In his biography 'Boy' he recalls being beaten so severely by teachers that they drew blood.
James & the giant peach is about an orphan who is sent to sadistic aunts who starve him and eventually escapes by crushing them to death to gain his freedom... all from the mind of a man who as a boy suffered at the hands of adults in an institution... his stories are dark, that's why kids love them.

Herroyal · 20/02/2023 11:22

'A few scalpel strokes to terminology in literature isn't new, though, is it? It's happened to Agatha Christie (And Then There Were None has had two prior titles, both of which are unprintable now) and countless others. The Biggles books were twiddled with in the 50s (probably not enough) and again in the 70s and 80s.
Personally, I'd rather tweaks were made than books disappeared altogether.'

Completely different though, no? Having the N word in a title or book isn't the same as calling the fat kid fat.

Ihatethenewlook · 20/02/2023 11:26

Nothing offensive enough to change imo.
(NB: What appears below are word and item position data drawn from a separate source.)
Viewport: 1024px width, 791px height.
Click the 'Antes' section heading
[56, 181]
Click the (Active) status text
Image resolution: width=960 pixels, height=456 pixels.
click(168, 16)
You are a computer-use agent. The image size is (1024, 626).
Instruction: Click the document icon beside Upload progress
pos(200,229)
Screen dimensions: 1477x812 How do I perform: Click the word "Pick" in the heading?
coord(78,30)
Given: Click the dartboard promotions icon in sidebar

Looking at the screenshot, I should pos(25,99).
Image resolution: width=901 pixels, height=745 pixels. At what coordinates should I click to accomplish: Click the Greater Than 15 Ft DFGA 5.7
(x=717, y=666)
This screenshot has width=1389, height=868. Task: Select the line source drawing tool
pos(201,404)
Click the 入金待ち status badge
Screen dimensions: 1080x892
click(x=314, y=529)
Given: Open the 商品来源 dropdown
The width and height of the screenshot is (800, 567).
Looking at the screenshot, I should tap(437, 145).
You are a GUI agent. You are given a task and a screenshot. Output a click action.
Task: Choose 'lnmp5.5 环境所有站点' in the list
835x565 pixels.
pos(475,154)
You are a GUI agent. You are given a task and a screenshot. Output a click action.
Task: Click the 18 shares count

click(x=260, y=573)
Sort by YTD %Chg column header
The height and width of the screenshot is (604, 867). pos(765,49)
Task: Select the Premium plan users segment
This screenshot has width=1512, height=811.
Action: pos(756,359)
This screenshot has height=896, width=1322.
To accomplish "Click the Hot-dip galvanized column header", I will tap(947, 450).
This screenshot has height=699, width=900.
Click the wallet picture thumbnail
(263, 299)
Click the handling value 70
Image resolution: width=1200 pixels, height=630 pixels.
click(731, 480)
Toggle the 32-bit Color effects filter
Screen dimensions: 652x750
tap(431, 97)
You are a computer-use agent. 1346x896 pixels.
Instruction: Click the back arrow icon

It’s stuff that was accurate at the time 🤷🏼‍♀️

Bastardising Ronald Dahl
Workerbeep · 20/02/2023 11:28

Och it’s just a ploy to sell more books with a new edition surely.

they are of their time.

hopefully David Walliams will get the message and not spew forth any more of his books.

HikingforScenery · 20/02/2023 11:31

Ive just read through the article and don’t see what’s wrong with it. I think it’s a very good idea.

As pp said, perhaps they should offer the original text and the amended version for sale. Hopefully, in time, they’ll see a decline in the sales of the original text.

TempsPerdu · 20/02/2023 11:35

My position is broadly what @Frabbits said. Children love Dahl precisely because it’s dark and irreverent and subversive; change that and you change the entire character of the books. Kids don’t want ‘safe’, sanitised versions.

But my main issue with the bowdlerising of books is the loss of historical context. New readers coming to these books for the first time will see them as Dahl’s own words and ideas and won’t realise they’ve been tampered with. How can we learn from the past and reflect on how society has progressed when we insist on whitewashing history and removing any content we now find unsavoury?

Not to mention the fact that some of the changes seem completely nonsensical. Why bother replacing references in ‘Matilda’ to Kipling and Conrad with Austen and Steinbeck? Yes, these authors are arguably less problematic from a post-colonial point of view, but is the average 8 year old even going to pick up on this in a passing reference?

Quite pleased now that I still have my own childhood copies of Dahl in the loft to share with DD.

foulksmills · 20/02/2023 11:36

I grew up reading about 'Melinda', I remember going to see the movie adaptation of 'The Bitches' and still have my original copy of 'Male Child: Hero of the Earth'. Children of today are going to have to contend with The Stunning and Brave General-Neutral Woodland Creature and The Extra-Special Hand Digit.